O advogado londrinense Marcelo Leal embarcou ontem à noite para a cidade de Tacuru (MS), onde irá defender o agropecuarista Maurício Cardoso, 29 anos, acusado de ter matado o irmão, Roberto Benes Cardoso, 25 anos, na fazenda Nevada, de propriedade da família, localizada naquela cidade.
O advogado disse ontem à Folha que falou com Maurício e constatou que ele apresentava ferimentos nas costas, mãos e rosto. ‘‘Houve luta corporal entre os dois irmãos e, por infelicidade, um deles veio a falecer’’, afirmou Marcelo Leal, contratado pela própria família Cardoso. Ele adiantou que estava levando uma documentação para provar que Roberto, em 1995, já havia tentado matar Maurício por causa de uma dívida de gado.
Ontem à tarde, o acusado fez exame de lesões corporais no Instituto Médico Legal (IML) de Londrina. A revelação foi feita pelo advogado. Horas antes da confirmação, dois funcionários do IML afirmaram que Maurício não havia feito os exames. ‘‘Apesar da tragédia envolvendo irmãos, devemos ressaltar que meu cliente (Maurício) tentou apenas se defender. Pelo que ele me contou não houve tiros nem facadas. Os dois somente entraram em luta corporal’’, afirmou Marcelo Leal. Na próxima semana, ele prometeu apresentar seu cliente ao delegado Napoleão Rodrigues Junior, que preside o inquérito policial na delegacia da cidade de Iguatemi (MS), sede da comarca onde o crime ocorreu.
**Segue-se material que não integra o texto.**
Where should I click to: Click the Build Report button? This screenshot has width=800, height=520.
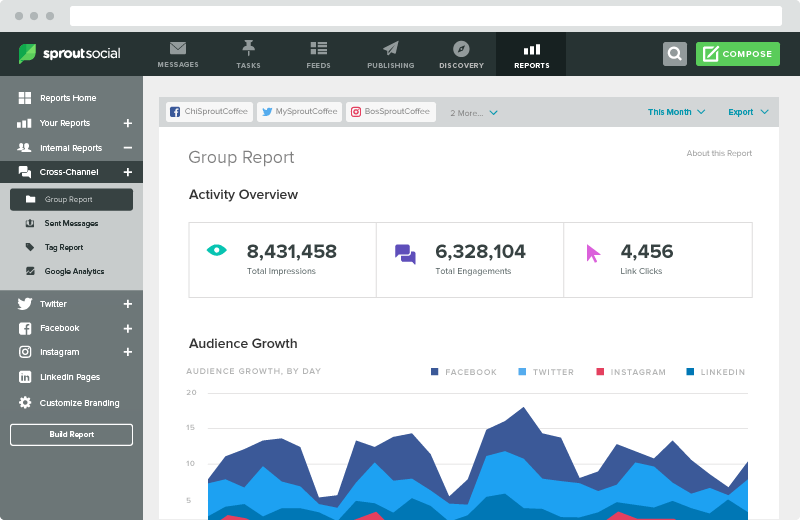pyautogui.click(x=71, y=435)
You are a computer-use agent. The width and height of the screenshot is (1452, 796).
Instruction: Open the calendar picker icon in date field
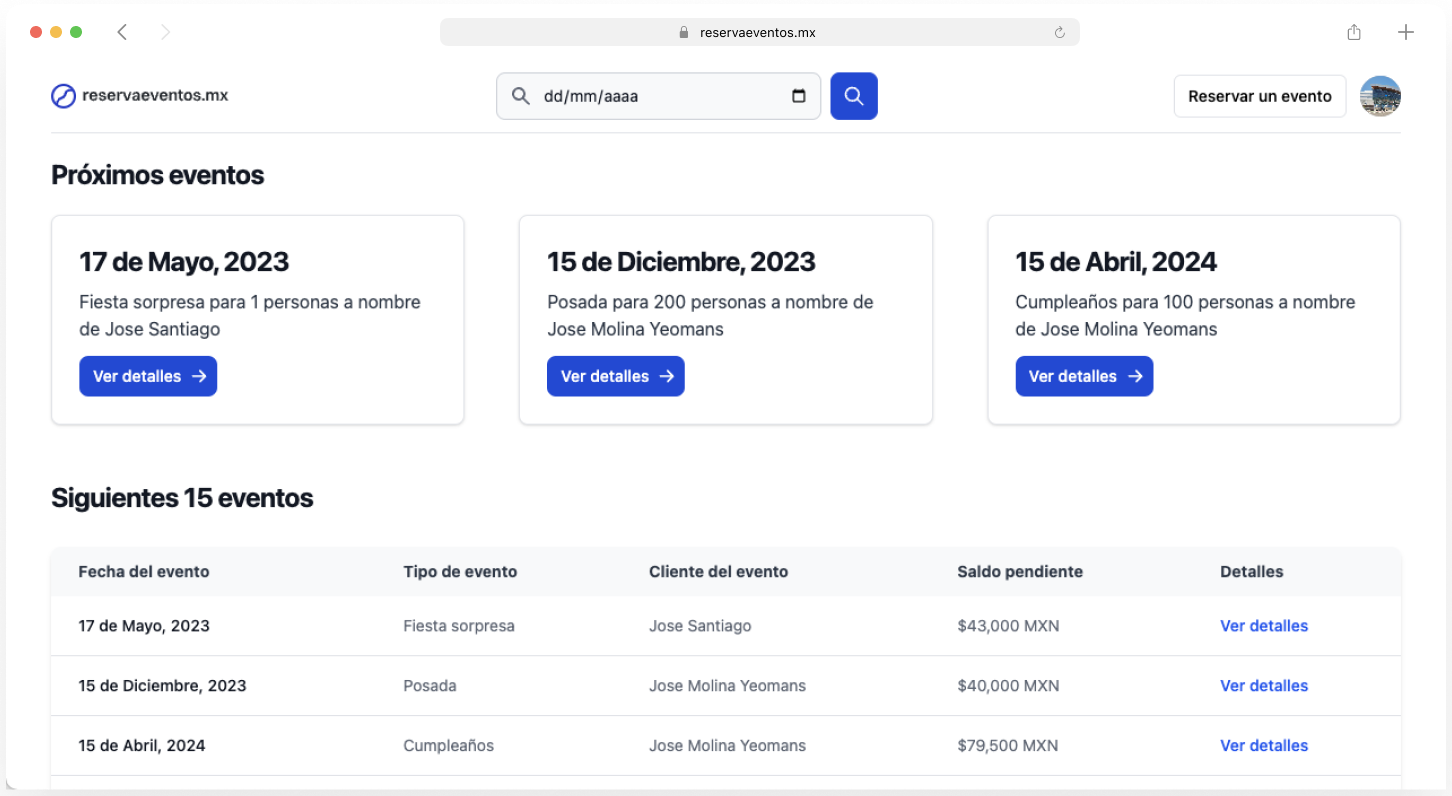[798, 96]
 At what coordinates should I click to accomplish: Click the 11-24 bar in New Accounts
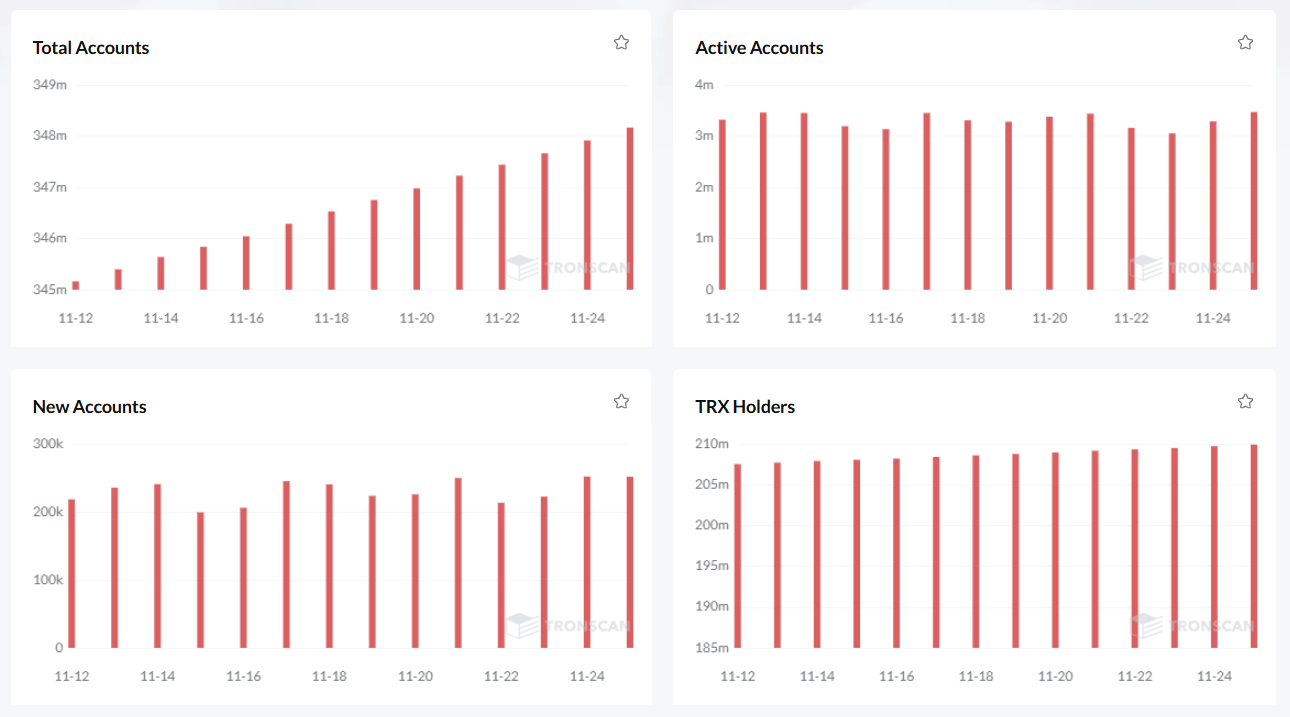pyautogui.click(x=587, y=562)
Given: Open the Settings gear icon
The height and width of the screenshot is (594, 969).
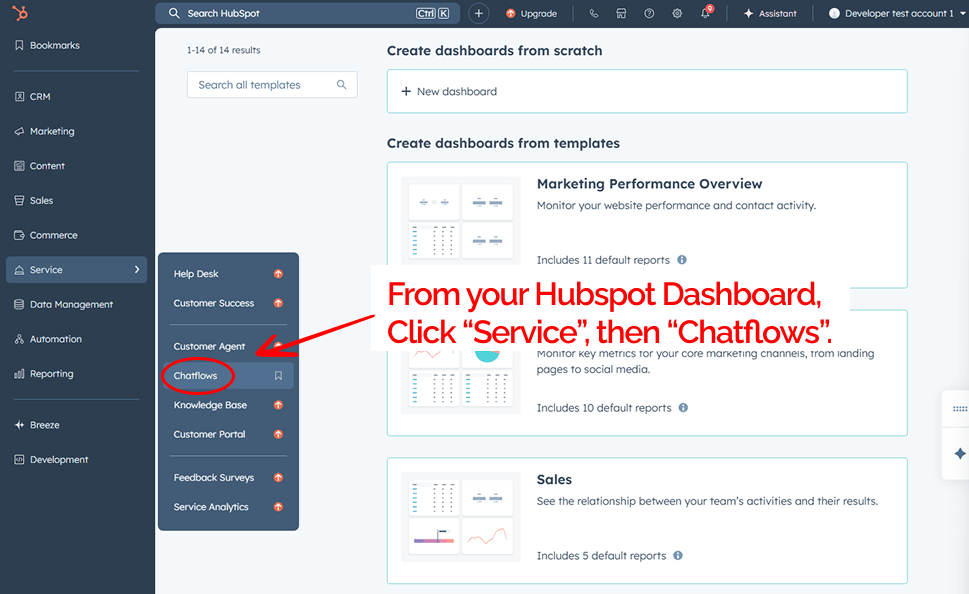Looking at the screenshot, I should (x=677, y=14).
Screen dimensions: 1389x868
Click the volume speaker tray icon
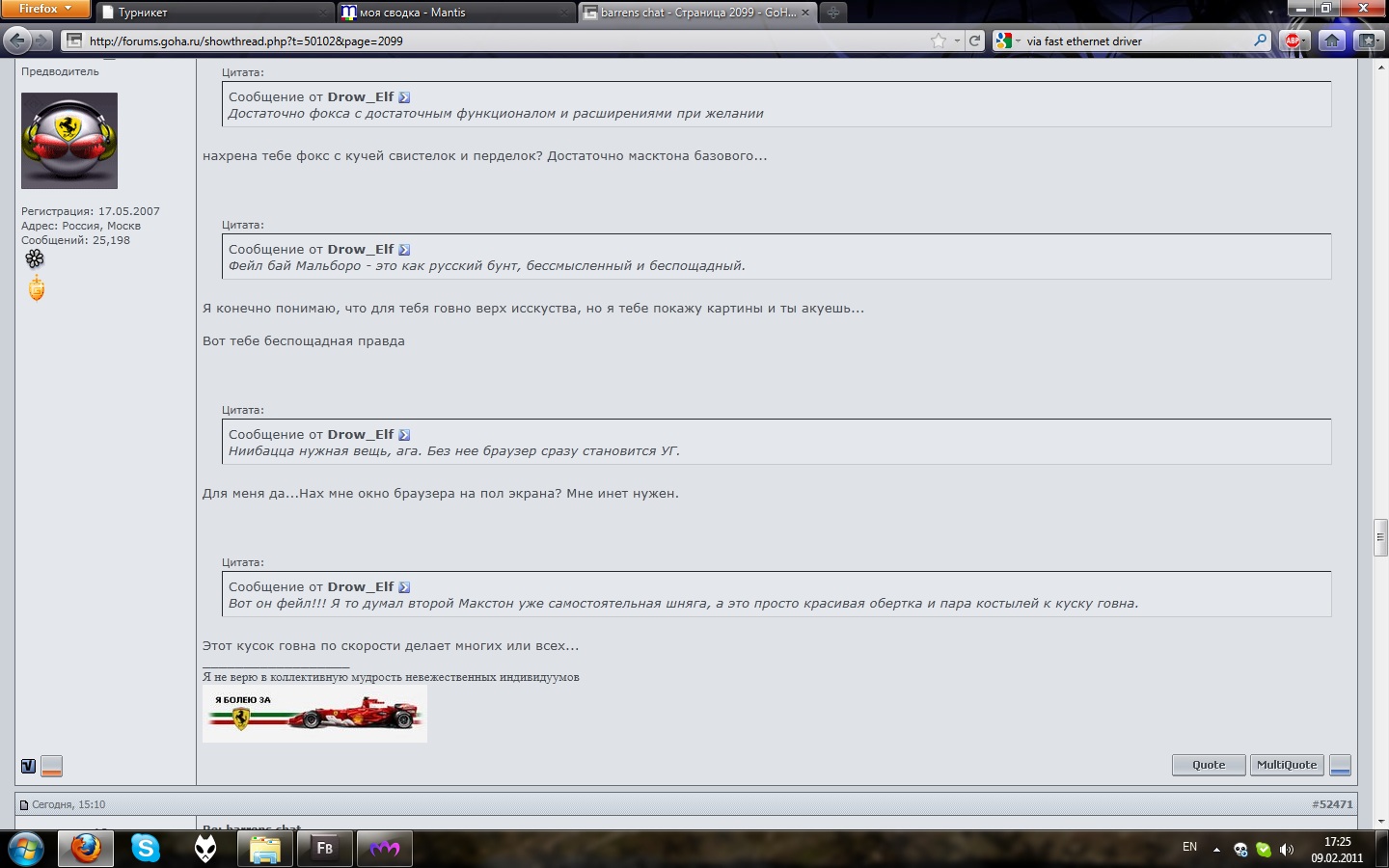pos(1286,850)
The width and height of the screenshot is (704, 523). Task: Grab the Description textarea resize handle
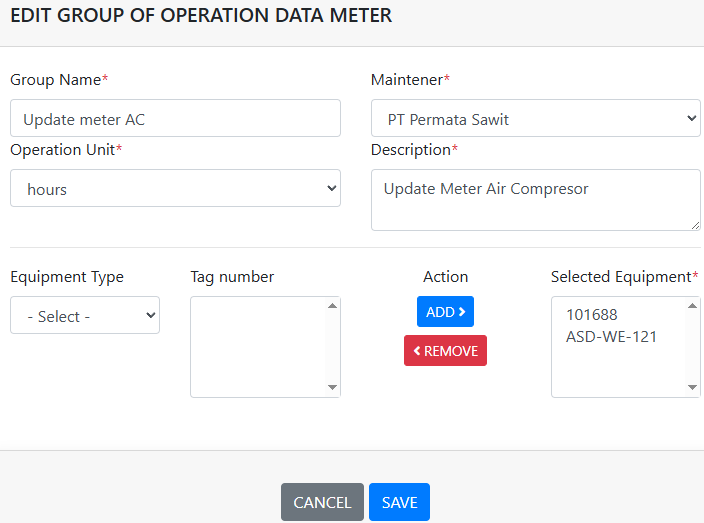pyautogui.click(x=695, y=225)
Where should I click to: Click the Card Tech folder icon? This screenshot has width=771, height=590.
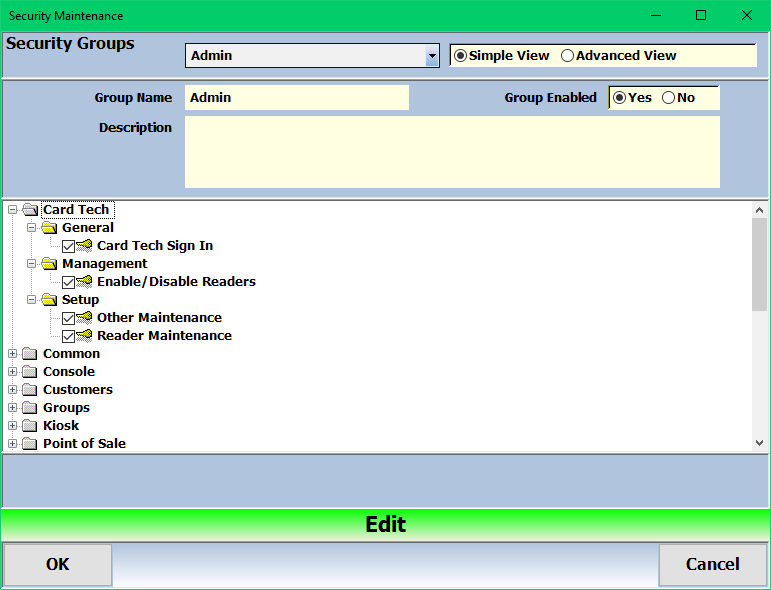(30, 210)
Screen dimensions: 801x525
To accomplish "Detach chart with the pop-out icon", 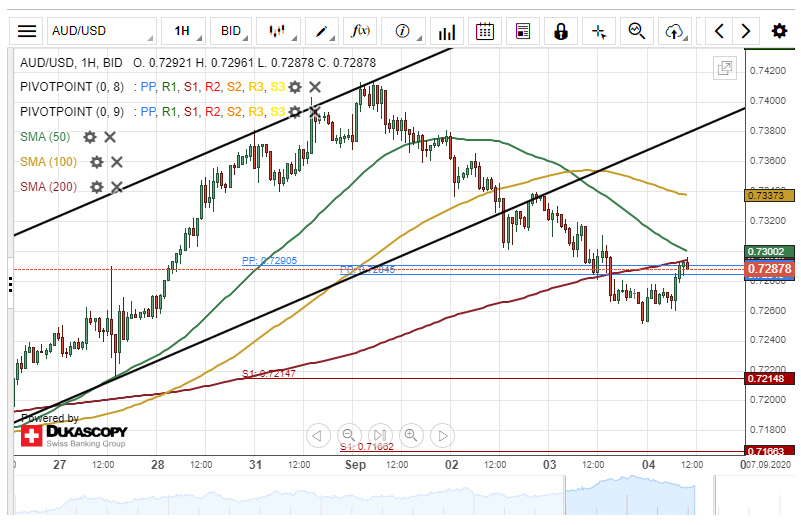I will pos(723,68).
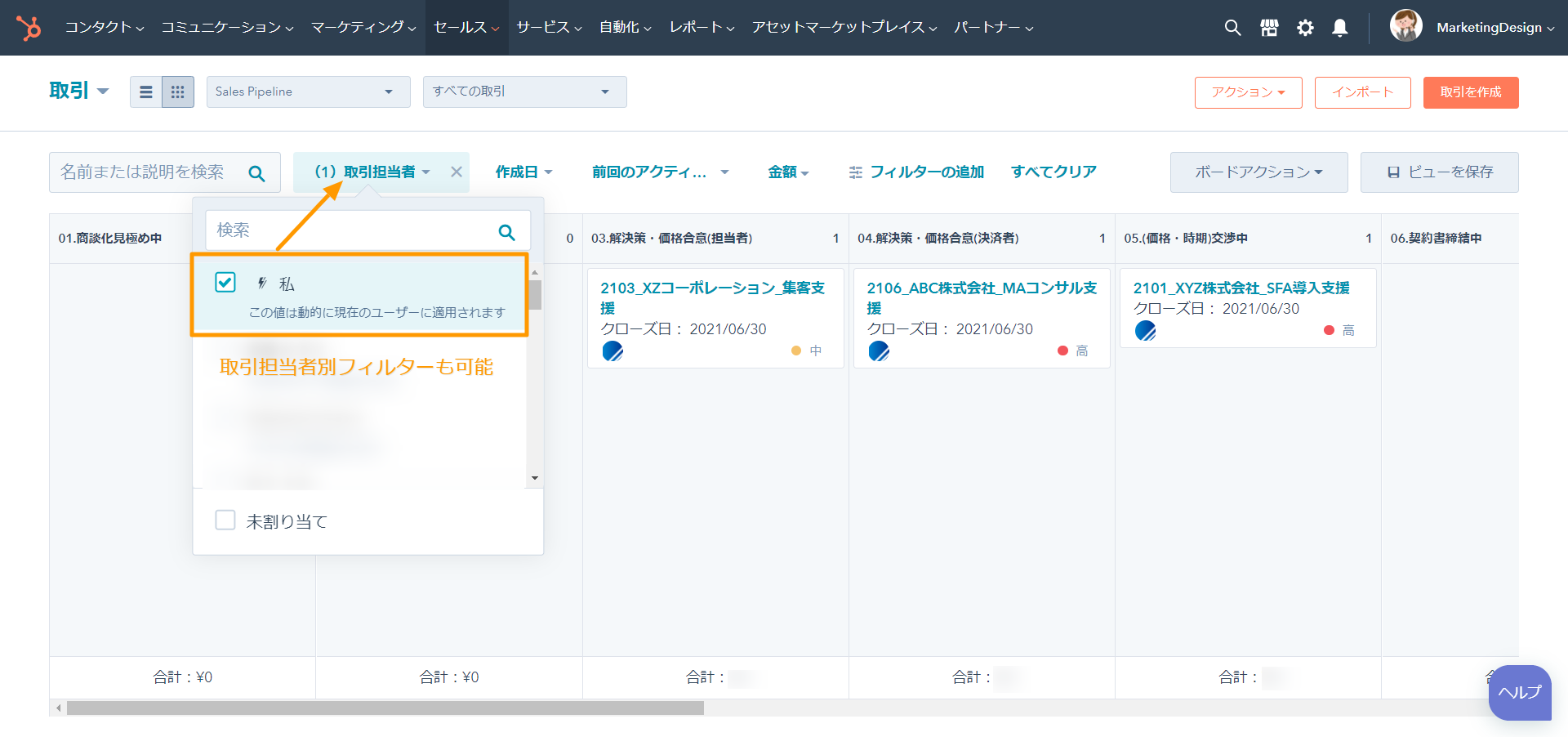Open the すべての取引 view dropdown
Screen dimensions: 1568x737
(x=524, y=92)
A última vez que os irmãos foram vistos juntos foi em uma boate na cidade de Sete Quedas (MS), a cerca de 70 quilômetros da fazenda. Eles teriam discutido e Maurício voltou para casa sozinho. O médico Amadeu Hugo Alessi, do Hospital e Maternidade Sete Quedas, que prestou os primeiros socorros ao Roberto, entregou ontem o relatório solicitado pelo delegado Napoleão.
Sem revelar maiores detalhes sobre o relatório, o médico disse que Cardoso chegou ao hospital em estado de semiconsciência. ‘‘Não estava preocupado com o que ele dizia. Como médico, minha preocupação era fazer tudo o que fosse necessário para mantê-lo vivo’’, diz Alessi.